I know you know what I mean, because I know that you know that feeling you have inside when you see someone else’s emotional body escape its confines. It’s why we rush to comfort (or avoid) the grieving. It’s why we mock millennials and their ‘safe spaces’. It’s why we tell our little boys to ‘toughen up’ and our little girls not to be ‘so emotional’.
And we have no clue what we’re doing. We think we’re being ‘helpful’.
If you find yourself saying, “I don’t know” or “I don’t care” a lot when people ask you how you feel about something, it might be time to plan a trip up to the attic and see what’s hiding up there. We are vivacious, emotional creatures, we DO know, and we DO care… but we’ve locked the part of ourselves that knows, the part that cares, away so tightly that we can no longer hear her cries. I’ve said this before… the only way to stop exhaling is to stop inhaling too. Joy is meaningless without sorrow. Laughter is meaningless without tears. All of our emotions, good and bad, come from this part of us. If you find yourself wondering why you often feel blank… empty and apathetic… ask yourself if you’ve been convinced to lock away your emotional body.

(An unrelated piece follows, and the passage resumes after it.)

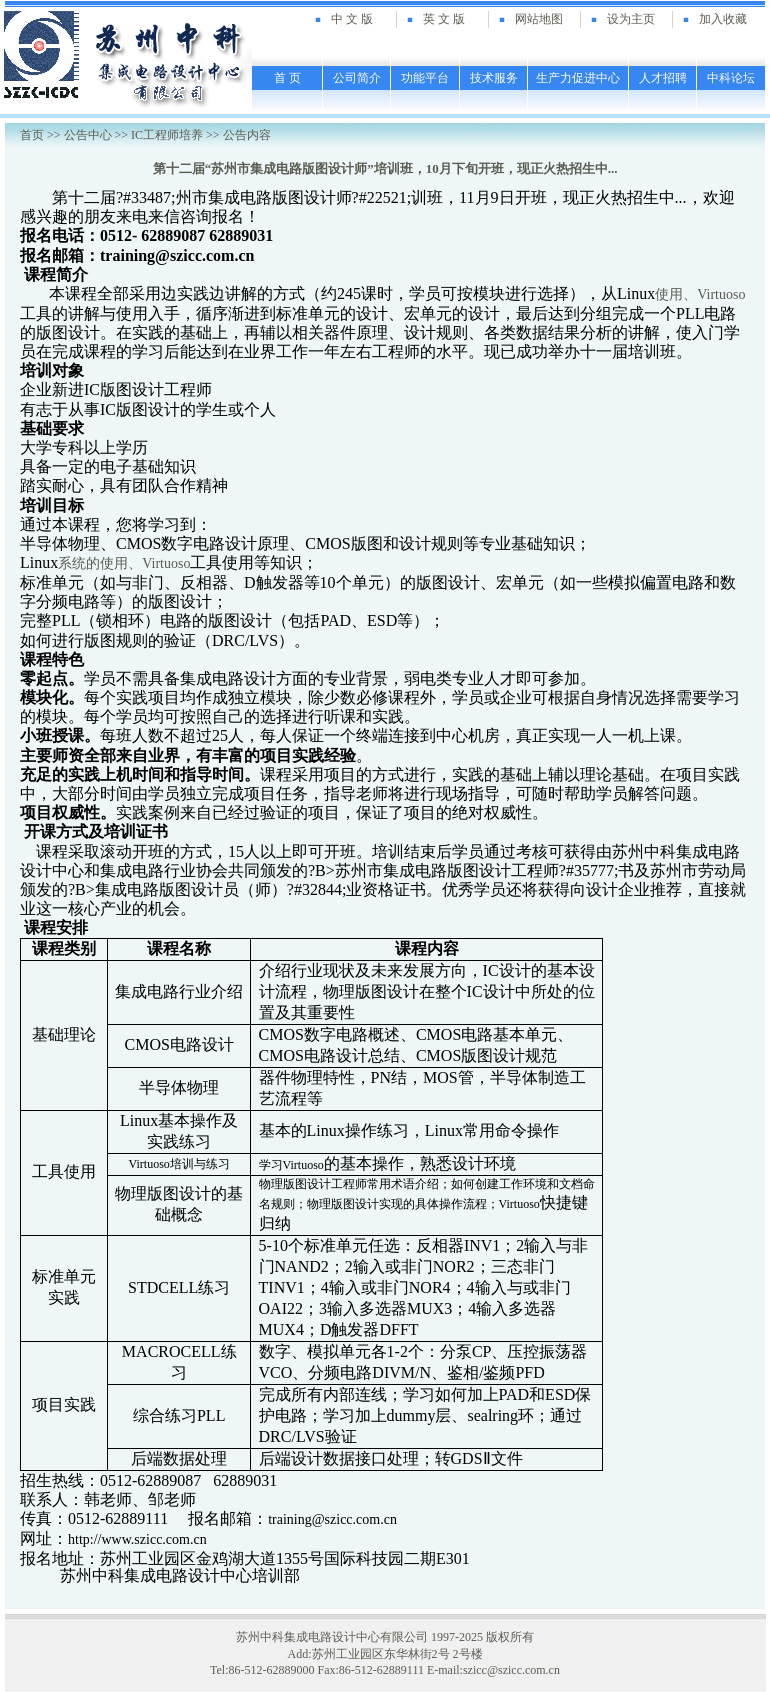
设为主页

It’s becoming more common to hear the term ‘inner child’, and that’s basically what I’m referring to when I say ’emotional body’, but don’t be fooled. She’s no child. She’s child-ish, because she bears all the wounds and scars you couldn’t (or wouldn’t) deal with, but she has the full cunning and awareness that you do. Remember, she’s been hatching escape plans, dodging blows, and clamoring for freedom while you’ve been studying, dating, and focusing on finding a job.
If we don’t begin to get to know her, to educate her, teach her some manners, heal her wounds… to welcome her back into the family fold… we will never be whole. There will always be a part of us locked away, crying, battered, and broken. She’s not something to be ashamed of. She is something to be cherished. She’s the vibrant, loving, feeling part of you that knows the way to your true bliss.